Work required => Convert the listing below into a Markdown table with the columns "Row" and "Line", giving each line a row number, leaving out blank lines and omitting the pictures.

= = = =

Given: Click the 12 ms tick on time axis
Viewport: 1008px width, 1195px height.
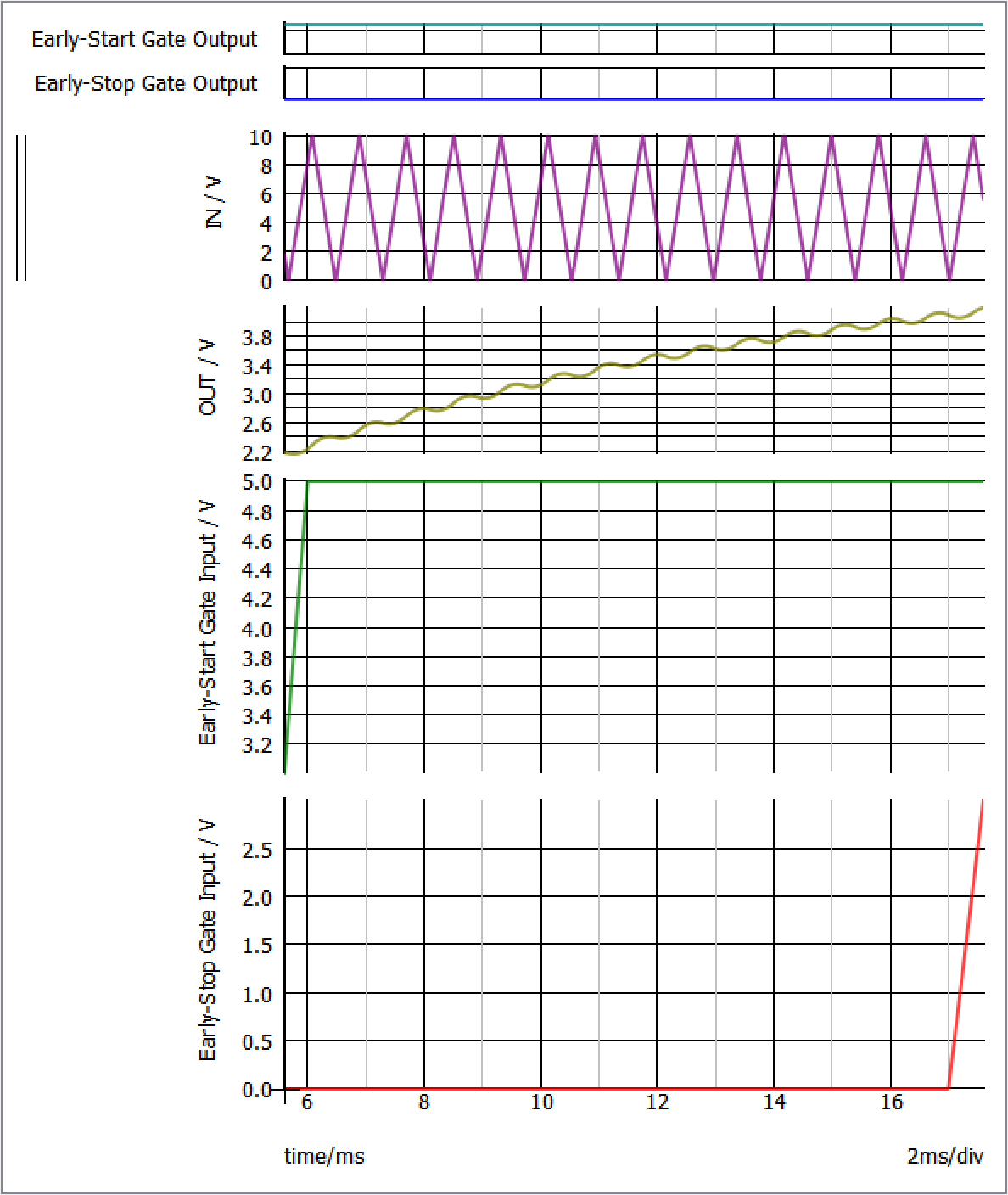Looking at the screenshot, I should coord(658,1102).
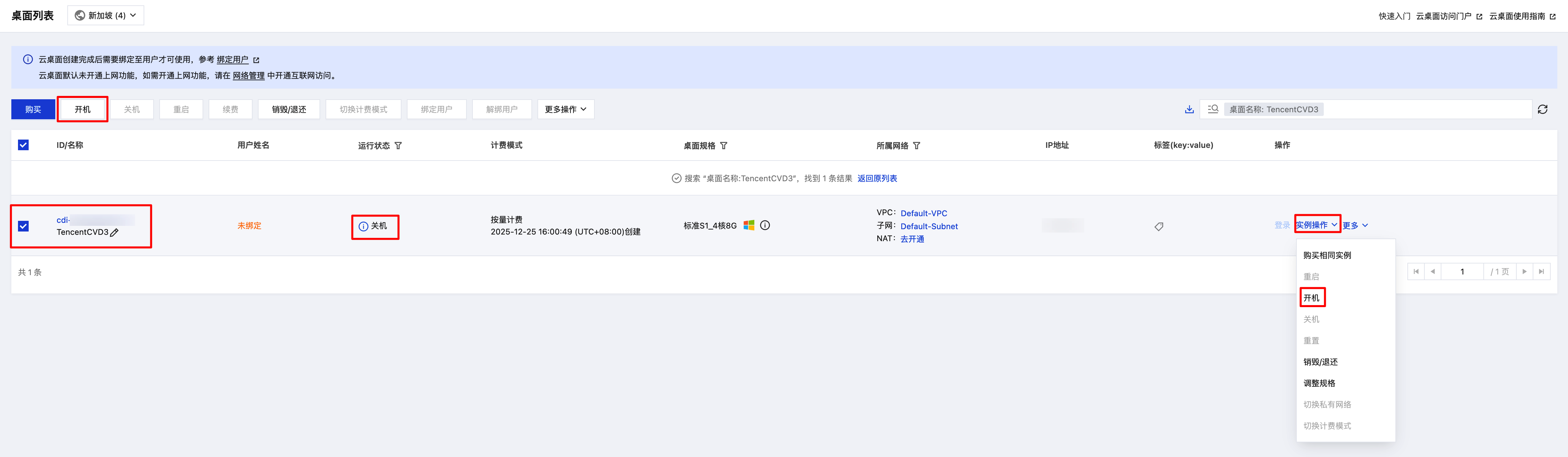Click the tag icon in the row
Image resolution: width=1568 pixels, height=457 pixels.
pyautogui.click(x=1159, y=227)
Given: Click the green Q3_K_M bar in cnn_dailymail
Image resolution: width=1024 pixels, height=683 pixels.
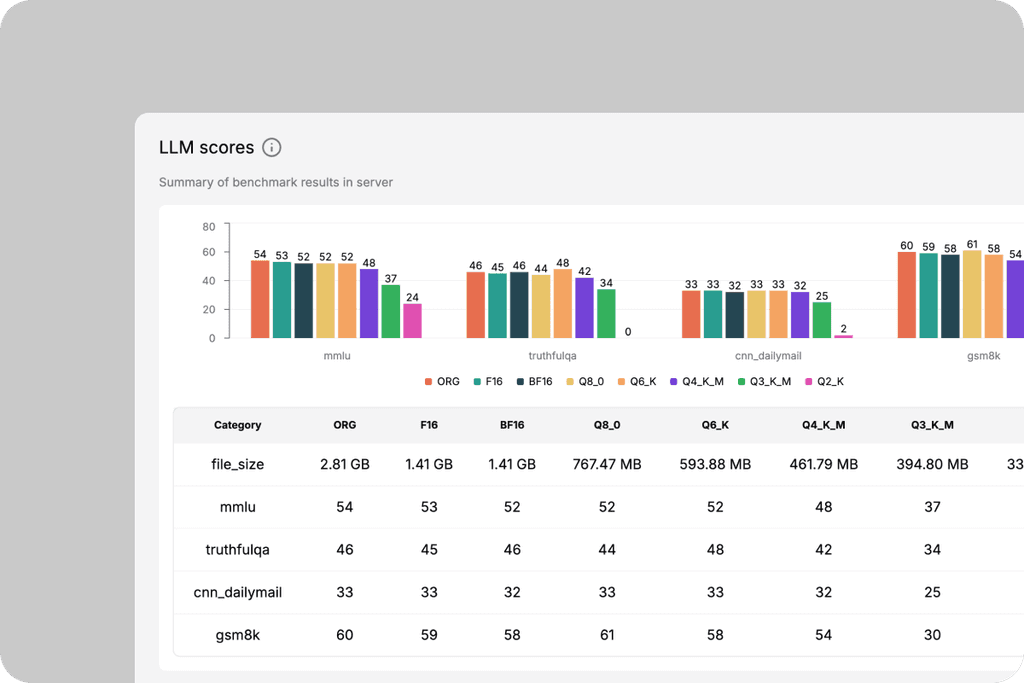Looking at the screenshot, I should coord(822,320).
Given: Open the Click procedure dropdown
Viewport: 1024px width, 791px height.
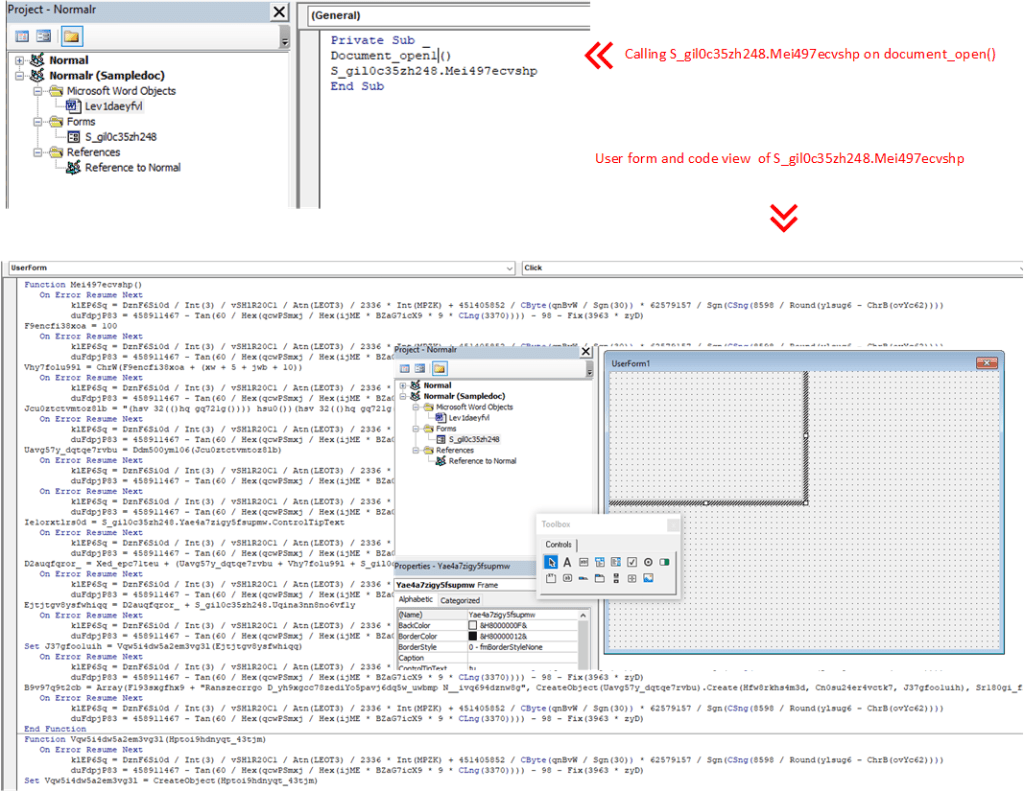Looking at the screenshot, I should 770,268.
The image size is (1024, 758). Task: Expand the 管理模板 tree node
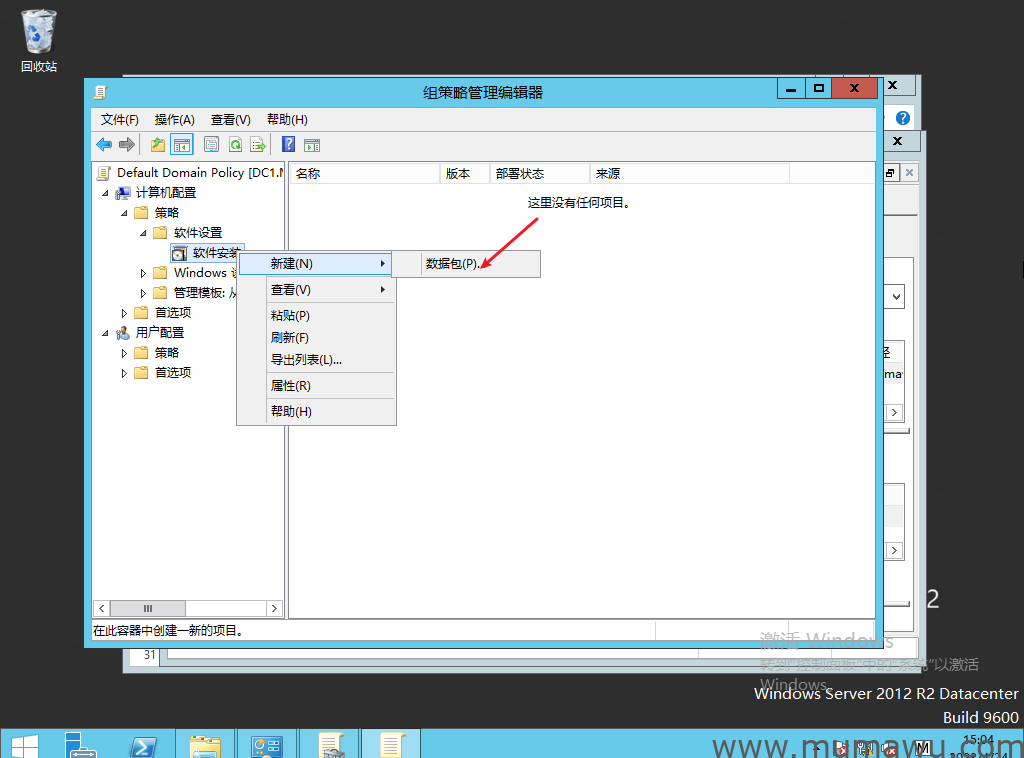[x=143, y=293]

= = = =

Final answer =>
| Row | Line |
|---|---|
| 1 | Given: Click the 12 ms tick on time axis |
| 2 | Viewport: 1008px width, 1195px height. |
| 3 | Looking at the screenshot, I should coord(658,1102). |
| 4 | Click the tag icon in the row |
| 5 | Image resolution: width=1568 pixels, height=457 pixels. |
| 6 | pyautogui.click(x=1159, y=227) |
| 7 | Given: Click the green Q3_K_M bar in cnn_dailymail |
| 8 | Image resolution: width=1024 pixels, height=683 pixels. |
| 9 | Looking at the screenshot, I should coord(822,320). |
| 10 | Given: Open the Click procedure dropdown |
| 11 | Viewport: 1024px width, 791px height. |
| 12 | Looking at the screenshot, I should 770,268. |
| 13 | The image size is (1024, 758). Task: Expand the 管理模板 tree node |
| 14 | [x=143, y=293] |